-- START OF ROWS --
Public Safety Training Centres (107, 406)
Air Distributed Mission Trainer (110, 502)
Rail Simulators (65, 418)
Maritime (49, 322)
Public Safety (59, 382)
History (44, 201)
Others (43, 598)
-- END OF ROWS --
• OBJECTIVE: Update the lines by replacing every instance of "Public Safety" with "Emergency Response", leaving everything else unchanged.

• FULL OUTPUT:
Emergency Response Training Centres (107, 406)
Air Distributed Mission Trainer (110, 502)
Rail Simulators (65, 418)
Maritime (49, 322)
Emergency Response (59, 382)
History (44, 201)
Others (43, 598)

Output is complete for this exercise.